(EXERCISE) The answer must consist of every line in the data below that holds the word "will".

Stored data

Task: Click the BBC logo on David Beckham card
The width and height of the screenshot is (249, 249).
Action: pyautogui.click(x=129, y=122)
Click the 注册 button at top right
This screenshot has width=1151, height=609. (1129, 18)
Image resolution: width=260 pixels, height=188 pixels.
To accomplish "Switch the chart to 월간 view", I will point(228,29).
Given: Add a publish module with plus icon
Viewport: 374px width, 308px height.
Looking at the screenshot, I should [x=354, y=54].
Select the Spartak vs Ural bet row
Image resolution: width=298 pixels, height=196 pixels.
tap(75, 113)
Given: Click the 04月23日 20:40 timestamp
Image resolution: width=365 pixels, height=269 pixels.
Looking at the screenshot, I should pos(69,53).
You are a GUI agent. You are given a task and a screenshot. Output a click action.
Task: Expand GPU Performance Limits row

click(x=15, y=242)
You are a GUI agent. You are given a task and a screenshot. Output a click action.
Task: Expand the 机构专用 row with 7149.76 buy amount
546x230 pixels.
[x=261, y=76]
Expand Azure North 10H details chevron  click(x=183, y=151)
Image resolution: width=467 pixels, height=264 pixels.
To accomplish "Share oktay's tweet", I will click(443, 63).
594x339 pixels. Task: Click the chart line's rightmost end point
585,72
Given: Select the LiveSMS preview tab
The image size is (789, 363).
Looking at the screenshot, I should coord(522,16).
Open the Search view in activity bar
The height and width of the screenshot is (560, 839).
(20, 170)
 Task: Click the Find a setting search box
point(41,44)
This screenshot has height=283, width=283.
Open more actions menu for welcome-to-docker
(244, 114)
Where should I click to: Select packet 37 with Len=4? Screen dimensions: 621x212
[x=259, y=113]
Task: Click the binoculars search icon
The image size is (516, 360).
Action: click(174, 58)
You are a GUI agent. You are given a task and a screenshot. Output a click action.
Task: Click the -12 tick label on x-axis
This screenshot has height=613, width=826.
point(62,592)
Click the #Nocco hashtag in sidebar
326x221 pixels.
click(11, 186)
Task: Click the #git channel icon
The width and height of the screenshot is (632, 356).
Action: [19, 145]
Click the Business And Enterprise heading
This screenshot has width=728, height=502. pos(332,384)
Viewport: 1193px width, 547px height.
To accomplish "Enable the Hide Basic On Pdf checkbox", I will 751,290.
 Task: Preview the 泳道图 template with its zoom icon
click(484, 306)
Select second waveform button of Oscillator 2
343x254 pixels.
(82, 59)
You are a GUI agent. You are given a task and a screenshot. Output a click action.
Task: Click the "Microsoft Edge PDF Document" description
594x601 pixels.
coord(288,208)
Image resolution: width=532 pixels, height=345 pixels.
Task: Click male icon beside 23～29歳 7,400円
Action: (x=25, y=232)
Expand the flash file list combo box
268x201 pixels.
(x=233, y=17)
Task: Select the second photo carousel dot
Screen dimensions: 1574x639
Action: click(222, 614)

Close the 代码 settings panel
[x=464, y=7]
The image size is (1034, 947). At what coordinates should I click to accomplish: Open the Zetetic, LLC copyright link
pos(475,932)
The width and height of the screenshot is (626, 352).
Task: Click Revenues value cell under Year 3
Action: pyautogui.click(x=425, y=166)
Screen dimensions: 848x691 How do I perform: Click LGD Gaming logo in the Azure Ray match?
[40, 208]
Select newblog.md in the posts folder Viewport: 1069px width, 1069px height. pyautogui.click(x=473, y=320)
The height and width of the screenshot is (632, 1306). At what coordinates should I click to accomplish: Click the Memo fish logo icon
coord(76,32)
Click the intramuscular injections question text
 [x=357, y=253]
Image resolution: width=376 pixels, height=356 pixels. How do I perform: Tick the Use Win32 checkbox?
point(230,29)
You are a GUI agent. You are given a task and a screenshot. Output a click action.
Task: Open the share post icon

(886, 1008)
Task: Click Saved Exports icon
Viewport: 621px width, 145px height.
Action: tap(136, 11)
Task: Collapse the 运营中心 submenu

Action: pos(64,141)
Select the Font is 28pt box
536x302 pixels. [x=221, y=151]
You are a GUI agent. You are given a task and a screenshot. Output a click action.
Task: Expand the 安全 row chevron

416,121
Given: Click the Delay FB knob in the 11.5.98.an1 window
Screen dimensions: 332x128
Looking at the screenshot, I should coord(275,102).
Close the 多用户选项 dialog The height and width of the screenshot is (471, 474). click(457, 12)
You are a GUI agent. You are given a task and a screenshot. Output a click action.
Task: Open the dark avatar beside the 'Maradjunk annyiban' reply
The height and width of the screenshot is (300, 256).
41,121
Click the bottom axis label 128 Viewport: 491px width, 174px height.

(OUTPUT OF THE EXERCISE)
To accomplish "Switch the chart to 월간 view", I will point(228,29).
To accomplish "Share oktay's tweet", I will click(443, 63).
To accomplish "Enable the Hide Basic On Pdf checkbox", I will 751,290.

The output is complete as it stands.